Collected data entries

*** Begin section ***

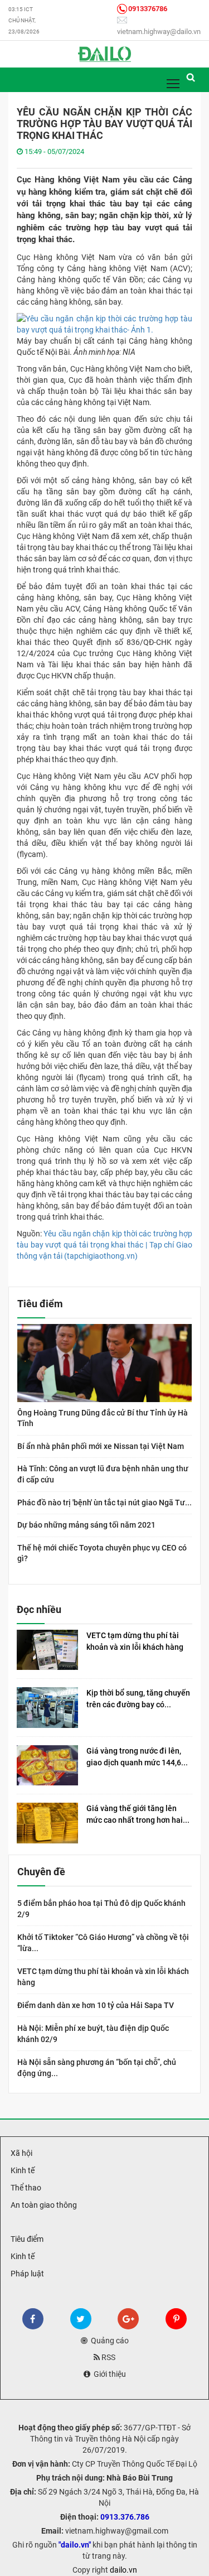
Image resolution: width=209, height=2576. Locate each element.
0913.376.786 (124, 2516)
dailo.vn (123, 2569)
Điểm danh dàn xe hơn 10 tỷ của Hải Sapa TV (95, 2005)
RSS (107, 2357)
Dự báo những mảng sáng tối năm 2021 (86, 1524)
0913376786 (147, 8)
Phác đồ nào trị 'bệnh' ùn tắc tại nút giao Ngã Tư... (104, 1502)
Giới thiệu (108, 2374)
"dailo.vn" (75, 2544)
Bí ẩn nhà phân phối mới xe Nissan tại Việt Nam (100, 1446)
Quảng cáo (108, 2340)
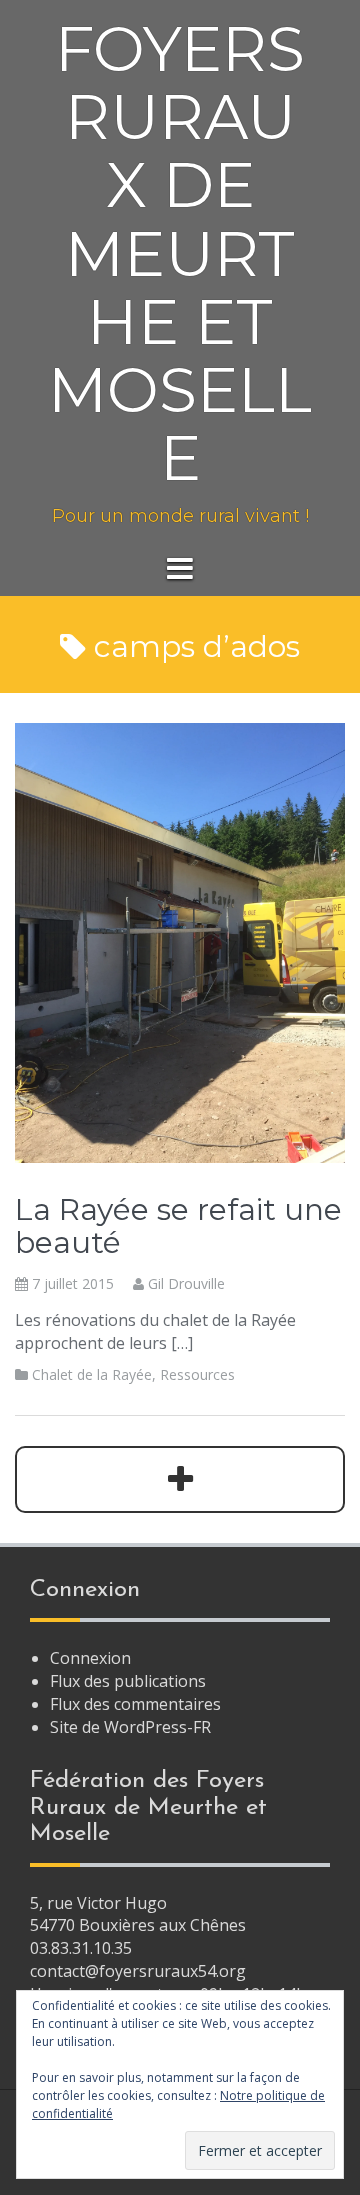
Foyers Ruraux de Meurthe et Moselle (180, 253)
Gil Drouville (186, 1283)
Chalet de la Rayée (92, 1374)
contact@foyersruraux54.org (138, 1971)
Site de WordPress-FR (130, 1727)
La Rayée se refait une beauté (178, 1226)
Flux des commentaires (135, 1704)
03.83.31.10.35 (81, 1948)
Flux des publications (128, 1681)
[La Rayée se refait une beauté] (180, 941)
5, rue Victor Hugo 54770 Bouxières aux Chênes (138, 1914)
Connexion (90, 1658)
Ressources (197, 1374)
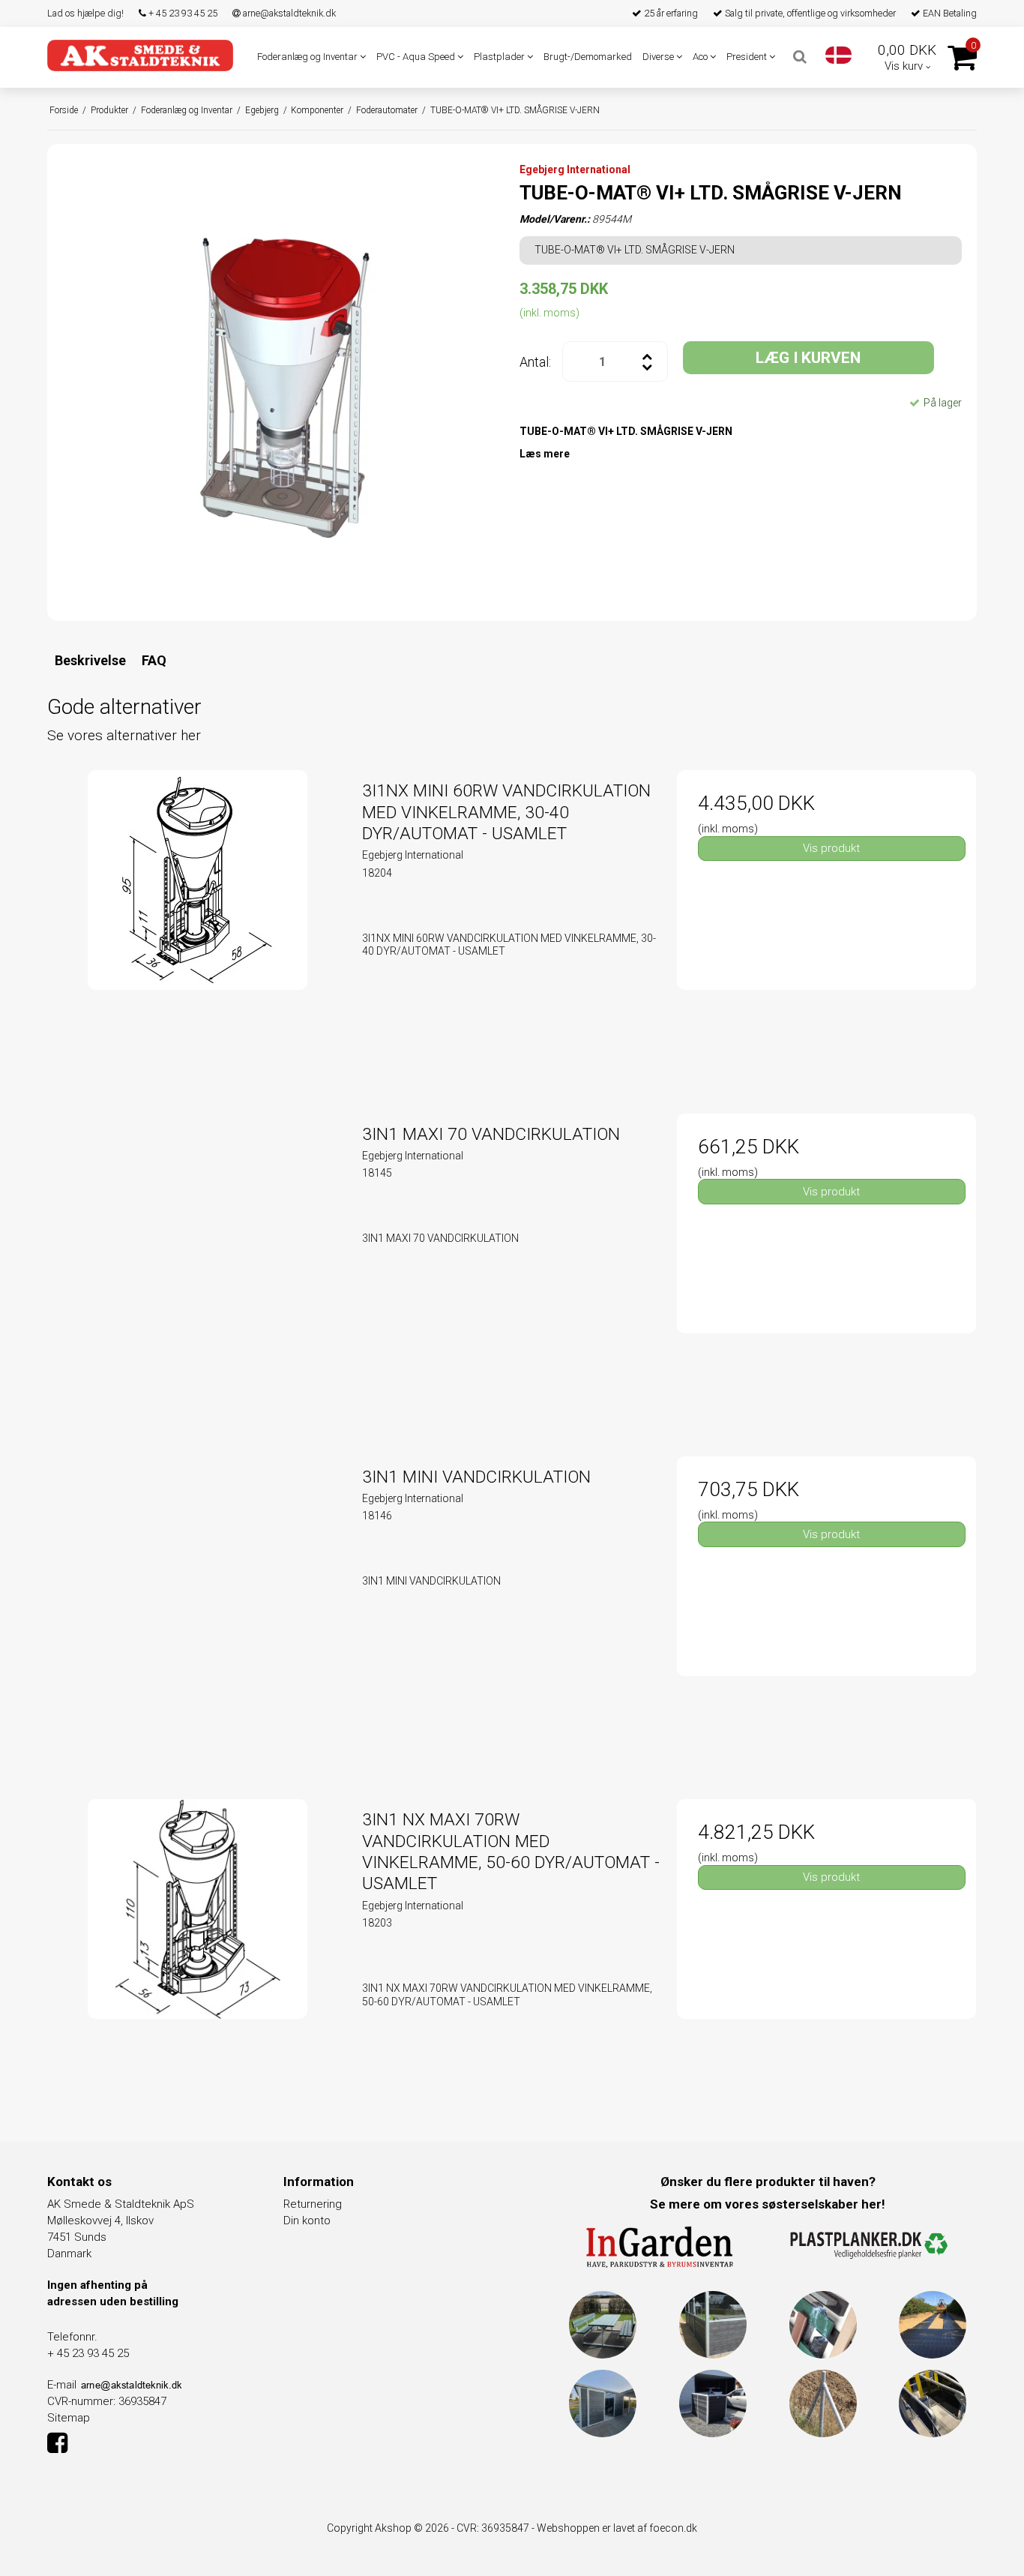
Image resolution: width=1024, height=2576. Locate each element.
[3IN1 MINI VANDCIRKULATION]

*** End section ***

With the pictures left out, output the lines from the one containing "Gil Drouville (186, 1283)" through the last line of the records above, exactly as they are.

WRITTEN SOLUTION.
Gil Drouville (186, 1283)
Chalet de la Rayée (92, 1374)
contact@foyersruraux54.org (138, 1971)
Site de WordPress-FR (130, 1727)
La Rayée se refait une beauté (178, 1226)
Flux des commentaires (135, 1704)
03.83.31.10.35 (81, 1948)
Flux des publications (128, 1681)
[La Rayée se refait une beauté] (180, 941)
5, rue Victor Hugo 54770 Bouxières aux Chênes (138, 1914)
Connexion (90, 1658)
Ressources (197, 1374)
Image resolution: width=1024, height=2576. Locate each element.
[3IN1 MINI VANDCIRKULATION]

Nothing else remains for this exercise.